## Source extract
== Segment start ==

She enrolled at the University of Manitoba, where she had her
first encounter with anti-Semitism - an "awakening," as she put
it in a 1995 published interview. "There was a sign in the women's
locker room: 'You Jews have taken over Winnipeg Beach but we
don't want you in our locker room.' " She transferred to the
University of Saskatchewan where the dean informed her that all
the universities in Canada, except in Halifax, had filled their
quota of Jews. Six weeks before her final exams, despite being
among the top three students, she was told she had to take an
IQ test. She refused. Then she was told she couldn't graduate
because she lacked a credit in physical education. "So while
everybody else was studying, I learned how to swim."
She completed two years in one and, armed with a degree in science
(and a swimming badge), she set out for medical school at the
University of Toronto. In her only interview with the dean of
medicine she was told there was no place for her because she
had two congenital anomalies: She was a woman and Jewish.
"What a silly man," she recalled. "I don't think I ever spoke
to him again. He didn't know how I felt about medicine. He didn't
know how hard my parents worked to send me to university. He
didn't know about my brother Ben. And he didn't know I had already
been accepted at U of T."
In 1942, she married Benjamin
SCHACHTER, a University of Toronto
biochemist who was researching female sexual hormones, and graduated
the following year. That was followed by two years of postgraduate
training in dermatology at Columbia University in New York. Her
association with Women's College Hospital began in 1946, and
in 1961 she was appointed associate professor in the University
of Toronto's faculty of medicine.
She challenged tradition, her grand_son Jonathan, 23, eulogized
at her funeral. One of her patients, a nun, had developed a scalp
condition from her veil, so in 1959, she wrote the Pope to complain
about the dress code for nuns. "Boba got a response, though not
from the Pope directly, granting permission for the nun to dress
appropriately to cure her condition." A few years later, Jonathan
added, the dress code for nuns was relaxed amid other reforms
of the Second Vatican Council. "She was by no means an ordinary
grandmother, nor an ordinary Jew or woman for that matter, but
she was a fiercely driven person who could do whatever she wanted."
That didn't mean she was hard. Health care, poverty and the disparity
between rich and poor were her greatest concerns, and her family
her greatest love (the names of her children and grandchildren
are on page one of a 24-page curriculum vitae).

== Segment end ==

## Task objective
Summarize the passage above in two sentences.

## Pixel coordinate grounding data
== Segment start ==

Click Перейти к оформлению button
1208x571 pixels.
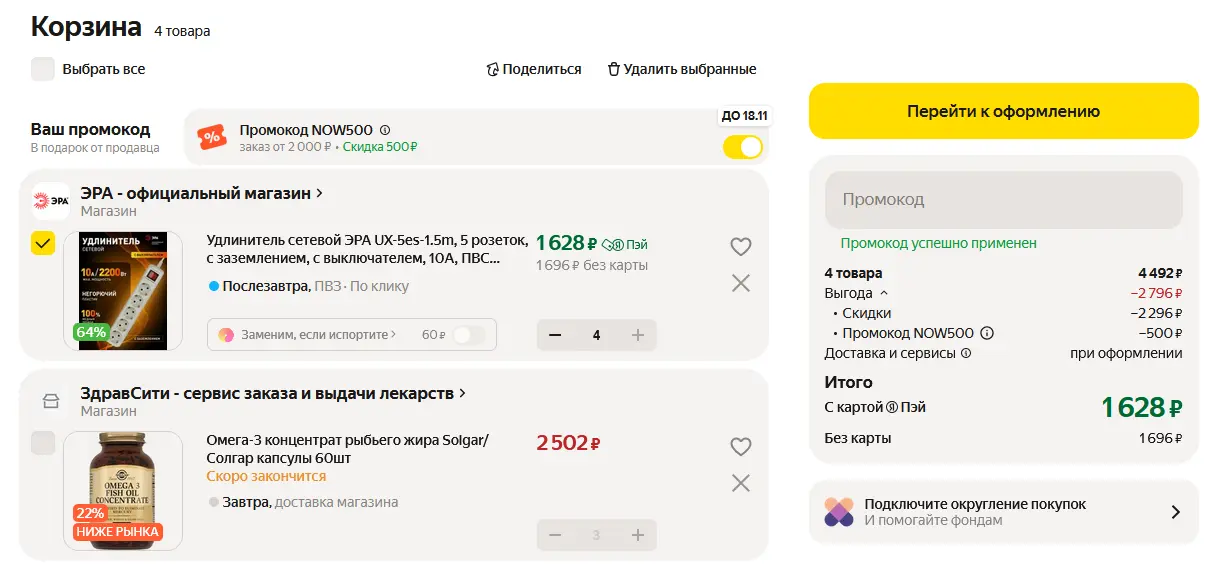1003,111
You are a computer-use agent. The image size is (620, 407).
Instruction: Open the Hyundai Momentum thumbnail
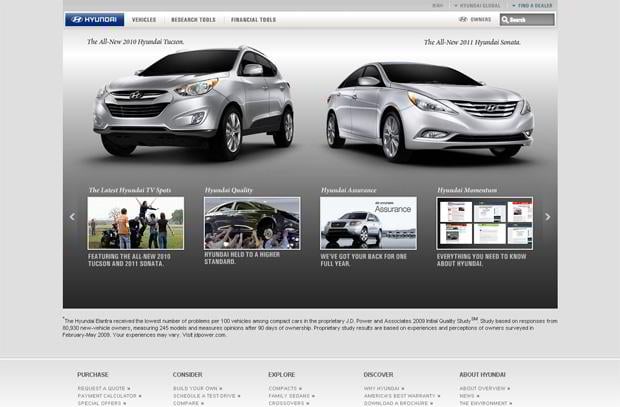coord(484,222)

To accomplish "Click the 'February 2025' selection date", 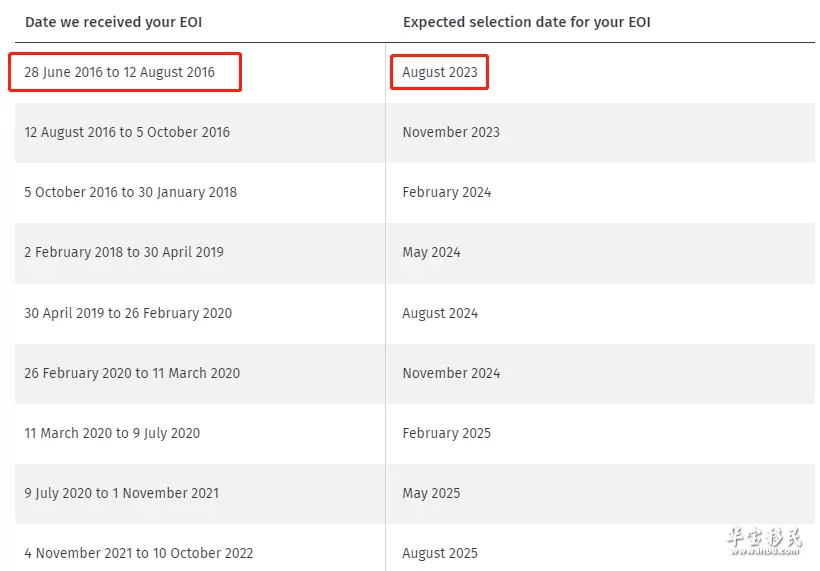I will tap(447, 433).
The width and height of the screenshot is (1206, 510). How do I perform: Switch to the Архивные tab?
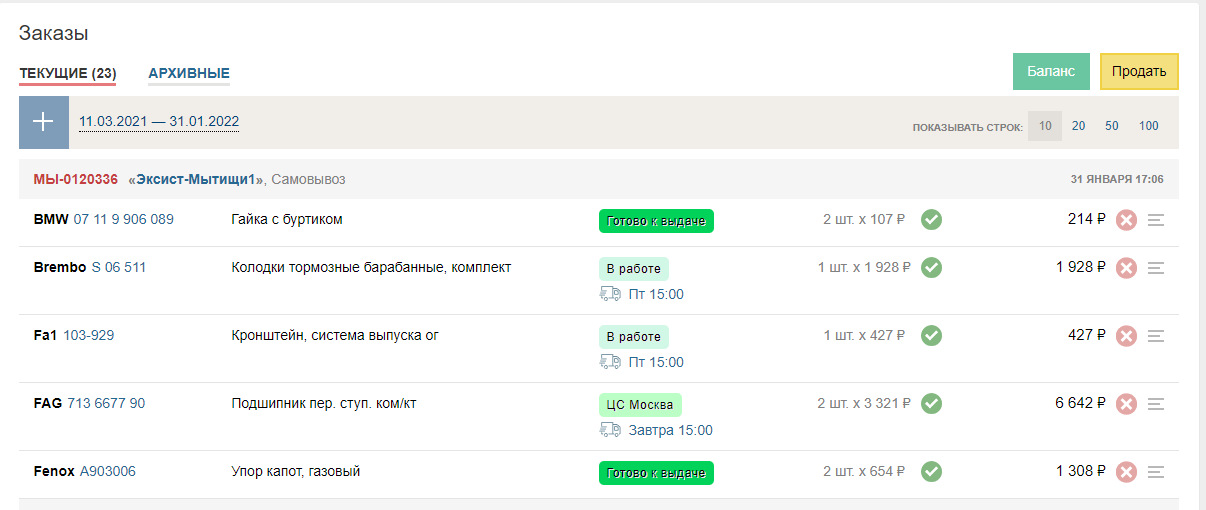coord(189,73)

== Segment end ==

## Output for this task
Despite anti-Semitic and sexist obstacles at Canadian universities, she earned a science degree, entered medical school at the University of Toronto, and graduated the year after her 1942 marriage to biochemist Benjamin Schachter. After dermatology training at Columbia University, she joined Women's College Hospital in 1946 and became an associate professor at the University of Toronto in 1961, and she was remembered as a driven challenger of tradition whose greatest concerns were health care and poverty and whose greatest love was her family.